▶ _WHAT TO WORK ON_
Only lines containing the word "Given" are needed; pull them out of the material.
--- START ---
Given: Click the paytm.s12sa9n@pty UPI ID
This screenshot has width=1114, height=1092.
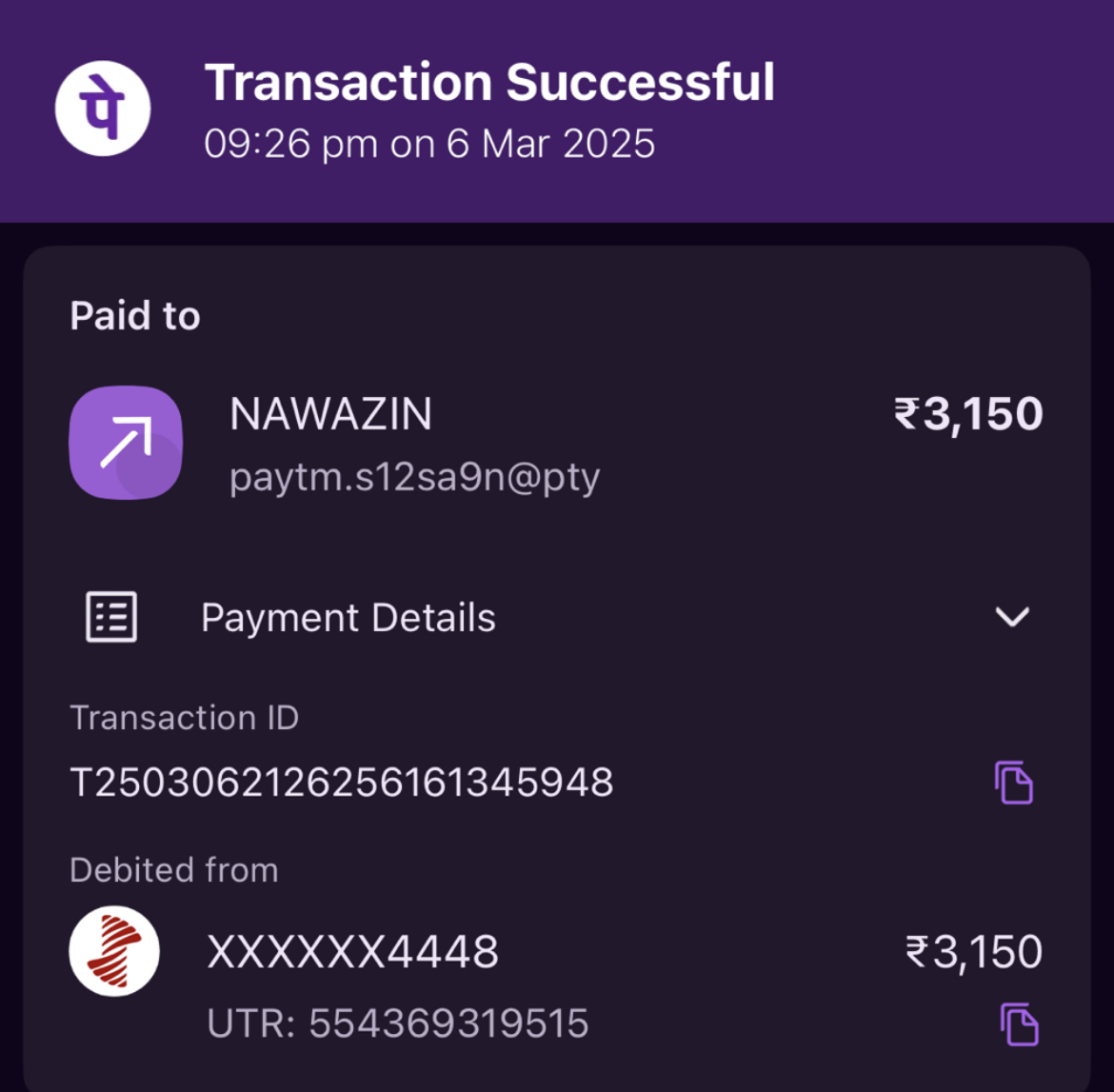Looking at the screenshot, I should point(414,476).
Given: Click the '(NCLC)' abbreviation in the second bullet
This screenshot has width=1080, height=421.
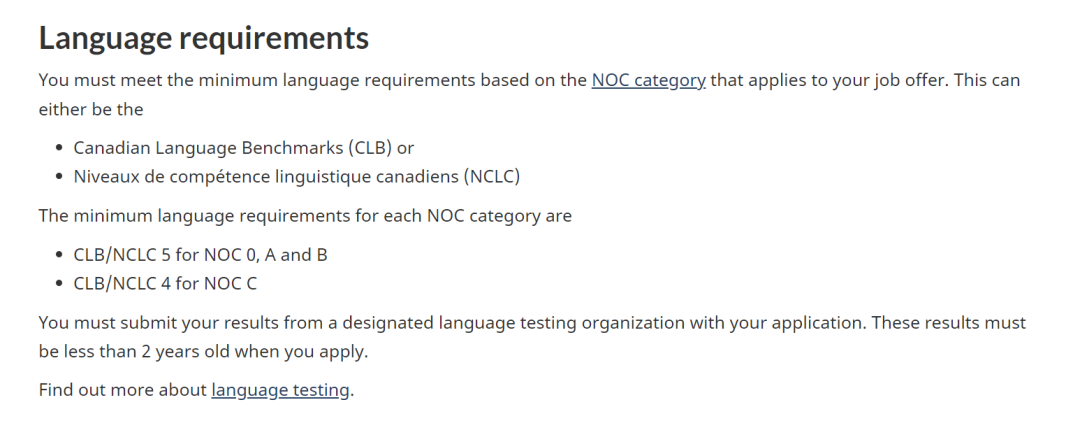Looking at the screenshot, I should click(x=492, y=176).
--- END ---
▶ _ANSWER SECTION_
Given: Click the paytm.s12sa9n@pty UPI ID
Given: Click the '(NCLC)' abbreviation in the second bullet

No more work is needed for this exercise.